With regard to the housing environment, it is essential that you have sufficient cubicle spaces and feeding area for the cows in the dry period.
In some instances cow numbers have increased without a concurrent increase in housing capacity.
If this is the case, farmers should sell empty cows and late calvers now. Don't presume cows are empty until you have them scanned.
Up to 10pc of pregnant cows will show heat on a routine basis while pregnant.
Many farmers are amazed when told a cow is pregnant when he had planned sending her to the factory.
With herd expansion, a common feature has been the rearing of young stock through to the transition period pre-calving by another farmer.
This may make economic sense but caution has to be exercised when bringing these in-calf heifers back into the herd.
Bringing these first calvers back into the herd on a stand-off pad one month prior to the calving season is a recipe for disaster.
The stress associated with bullying in these large groups has to be avoided.

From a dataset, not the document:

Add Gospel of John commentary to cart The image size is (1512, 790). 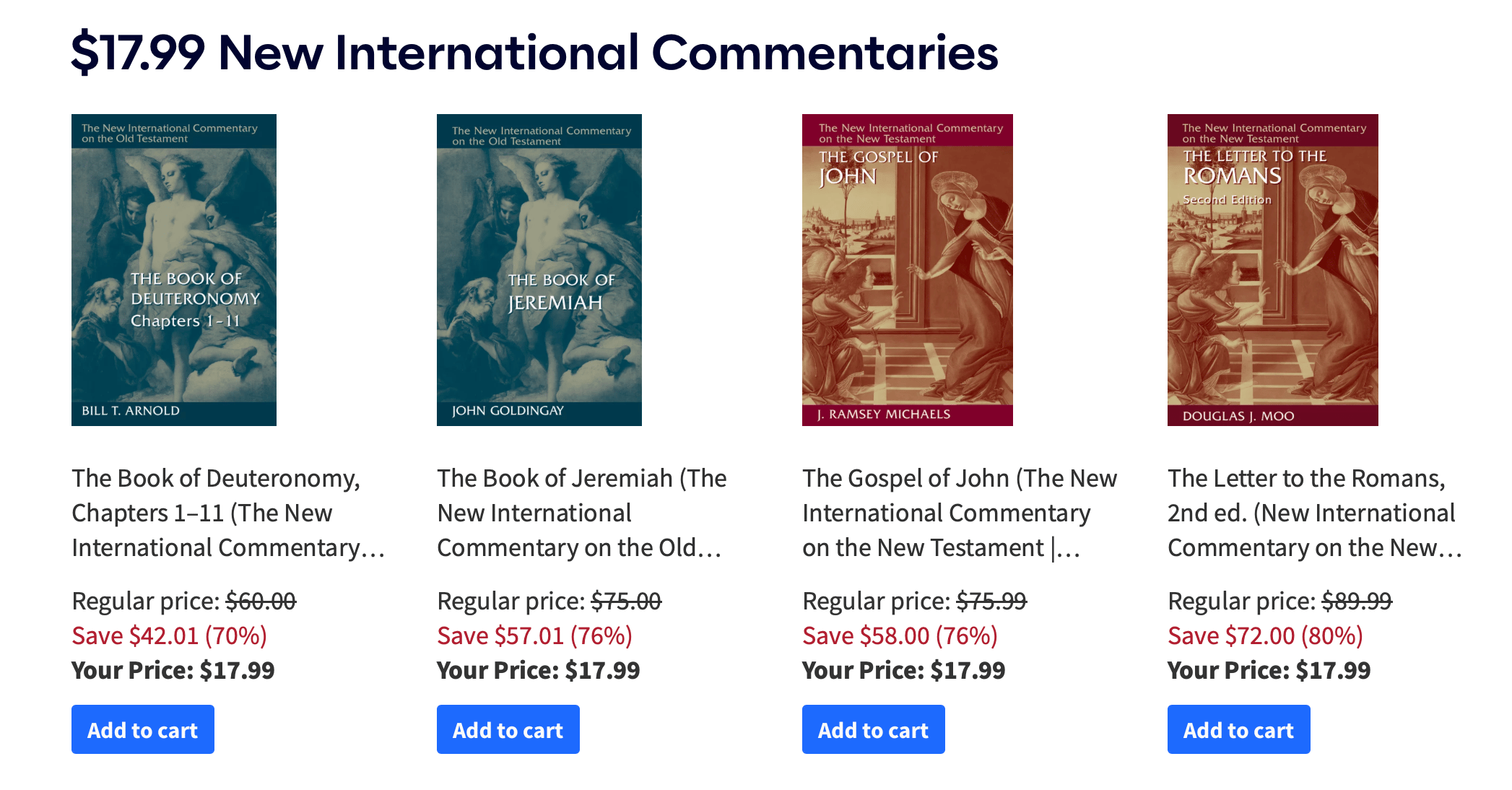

There is a case for managing the first calvers in a separate group during the transition period. Replacements can account for 30pc of the dairy herd during the expansion phase on many farms.
This production class have to cope with the stresses associated with calving, lactation, uterine repair and continued growth during the first lactation.
Our experience using ScanMan technology reveals that approximately 20pc of first calvers fail on transition management targets. This results in higher culling rates for first calvers.
Significant dairy cow welfare problems will be a feature during spring 2015. The time for action is now with a primary focus on better dry cow management.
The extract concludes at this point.